Every time a Behaviour is defined, its actual implementation is done via a BehaviourDefinition (which is a special form of a Model). This means that this BehaviourDefinition contains all the ModelActions, ModelStates and ModelAttributes the Behaviour whishes to expose.


The BaseModel is a special BehaviourDefinition (and thus also a Model) as it serves as the root Model for all other BehaviourDefinitions and thus all other Models.


The following lists the minimum set of States that every Model and Behaviour in the system must expose:

  • InitialState

This is the first or starting point (which is in fact a ModelState) of every Model to be instantiated. From there an instance of a Model will traverse from ModelState to ModelState via its exposed Actions.

From this ModelState a ModelAction called Initialise will be executed to allow the Model to povision its instance.

  • DecommissionedState

Before a instance of a Model is disposed it must transit through a ModelState that is called the DecommissionedState. An instance of a Model in this ModelState must prepare itself to get disposed, but also may offer an option to get re-activated (via one of its exposed ModelAction).

Instances in this State are periodically called by the system via the Finalise ModelAction to check if they can be safely disposed.

  • FinalState

With the InitialState being the first ModelState of every instantiated Model, the FinalState is the last ModelState of every instantiated Model. In fact this is the ModelState where an instance of a Model is disposed and removed from the [[Inventory]].

  • ErrorState

The ErrorState is reserved for situations where an instantiated model experienced an unforseen error condition and could not continue execution otherwise (such as a corrupt state). The Blueprint designer can use this state for remediation ModelActions (such as the Remedy ModelAction).
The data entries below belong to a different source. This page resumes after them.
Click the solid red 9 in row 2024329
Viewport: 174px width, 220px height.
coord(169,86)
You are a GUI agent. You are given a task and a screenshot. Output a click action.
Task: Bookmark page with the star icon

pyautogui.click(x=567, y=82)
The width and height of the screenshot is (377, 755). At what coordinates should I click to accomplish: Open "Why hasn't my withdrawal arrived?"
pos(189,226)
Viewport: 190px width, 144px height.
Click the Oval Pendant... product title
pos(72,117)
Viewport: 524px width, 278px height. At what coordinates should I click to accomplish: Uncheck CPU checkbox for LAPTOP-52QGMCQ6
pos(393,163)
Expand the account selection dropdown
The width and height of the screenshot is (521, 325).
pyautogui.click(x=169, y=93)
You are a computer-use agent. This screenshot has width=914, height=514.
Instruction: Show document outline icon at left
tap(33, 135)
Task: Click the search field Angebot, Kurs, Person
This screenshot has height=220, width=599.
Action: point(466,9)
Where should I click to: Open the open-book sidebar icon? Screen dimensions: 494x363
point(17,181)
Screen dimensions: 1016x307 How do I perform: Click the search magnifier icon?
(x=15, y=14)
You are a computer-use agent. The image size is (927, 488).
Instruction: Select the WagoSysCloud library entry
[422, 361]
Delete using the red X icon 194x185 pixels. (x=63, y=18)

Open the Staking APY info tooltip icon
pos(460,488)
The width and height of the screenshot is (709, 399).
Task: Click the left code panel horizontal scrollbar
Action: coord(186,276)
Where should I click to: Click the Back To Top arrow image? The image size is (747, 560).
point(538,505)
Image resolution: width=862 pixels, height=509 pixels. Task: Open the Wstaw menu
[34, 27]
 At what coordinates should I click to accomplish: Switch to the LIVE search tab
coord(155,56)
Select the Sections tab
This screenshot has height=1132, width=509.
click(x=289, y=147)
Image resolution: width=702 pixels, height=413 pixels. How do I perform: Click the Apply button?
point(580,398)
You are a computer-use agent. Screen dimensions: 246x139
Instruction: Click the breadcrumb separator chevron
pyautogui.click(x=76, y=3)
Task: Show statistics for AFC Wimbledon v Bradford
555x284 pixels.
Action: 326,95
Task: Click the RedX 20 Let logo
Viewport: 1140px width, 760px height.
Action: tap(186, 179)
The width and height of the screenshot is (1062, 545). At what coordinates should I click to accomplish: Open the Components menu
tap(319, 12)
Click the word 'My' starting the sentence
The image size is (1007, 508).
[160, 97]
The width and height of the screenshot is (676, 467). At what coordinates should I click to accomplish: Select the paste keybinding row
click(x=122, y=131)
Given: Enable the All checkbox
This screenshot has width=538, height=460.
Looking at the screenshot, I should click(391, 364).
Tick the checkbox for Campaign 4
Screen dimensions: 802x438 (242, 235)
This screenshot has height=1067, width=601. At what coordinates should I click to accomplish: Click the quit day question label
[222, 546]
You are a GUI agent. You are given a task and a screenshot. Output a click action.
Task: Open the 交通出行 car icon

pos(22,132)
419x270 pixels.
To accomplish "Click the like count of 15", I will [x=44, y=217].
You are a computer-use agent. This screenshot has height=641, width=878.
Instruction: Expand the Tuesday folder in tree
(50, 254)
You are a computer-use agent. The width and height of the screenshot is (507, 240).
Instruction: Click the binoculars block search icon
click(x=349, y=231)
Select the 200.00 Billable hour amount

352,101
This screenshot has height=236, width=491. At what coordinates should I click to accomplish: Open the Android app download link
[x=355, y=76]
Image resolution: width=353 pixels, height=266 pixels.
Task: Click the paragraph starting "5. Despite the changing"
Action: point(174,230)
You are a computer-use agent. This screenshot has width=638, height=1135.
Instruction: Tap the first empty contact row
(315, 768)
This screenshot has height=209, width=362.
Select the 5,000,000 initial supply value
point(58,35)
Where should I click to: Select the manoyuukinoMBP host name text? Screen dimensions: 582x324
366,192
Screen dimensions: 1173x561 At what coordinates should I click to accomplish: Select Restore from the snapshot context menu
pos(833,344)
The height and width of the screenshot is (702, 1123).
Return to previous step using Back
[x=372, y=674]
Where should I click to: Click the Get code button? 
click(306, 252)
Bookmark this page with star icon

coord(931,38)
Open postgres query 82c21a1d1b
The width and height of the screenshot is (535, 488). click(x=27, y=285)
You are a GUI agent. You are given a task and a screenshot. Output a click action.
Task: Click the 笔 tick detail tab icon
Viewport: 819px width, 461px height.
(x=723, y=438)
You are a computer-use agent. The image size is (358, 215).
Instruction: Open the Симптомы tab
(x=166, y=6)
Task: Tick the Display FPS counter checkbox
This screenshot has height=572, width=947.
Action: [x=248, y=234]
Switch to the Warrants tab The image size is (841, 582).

The following lists the minimum set of ModelActions that every Model and Behaviour in the system must expose:

  • Initialise

This ModelAction is automatically invoked by the system when an instance of any Model is created.

  • Finalise

This ModelAction is automatically called by the system when an instance of a Model is in the DecommissionedState and going to be disposed. The Model may choose to deny the request for disposal effectively staying in the DecommissionedState.

  • Remedy

An instance of a Model in the ErrorState may choose to perform a reconciliation task with the aim to place that instance in a defined and stable ModelState. This default ModelAction is called Remedy. A Blueprint desginer may choose to add additional remediation ModelActions where required.

BaseModel StateMachine and Transitions

The following illustrates the transitions of the state machine of the BaseModel:

InitialState        -- > Initialise -- > DecommissionedState
DecommissionedState -- > Finalise   -- > FinalState
ErrorState`         -- > Remedy     -- > ErrorState


An instantiated (or instance of a) Model becomes an Item in the [[Inventory]].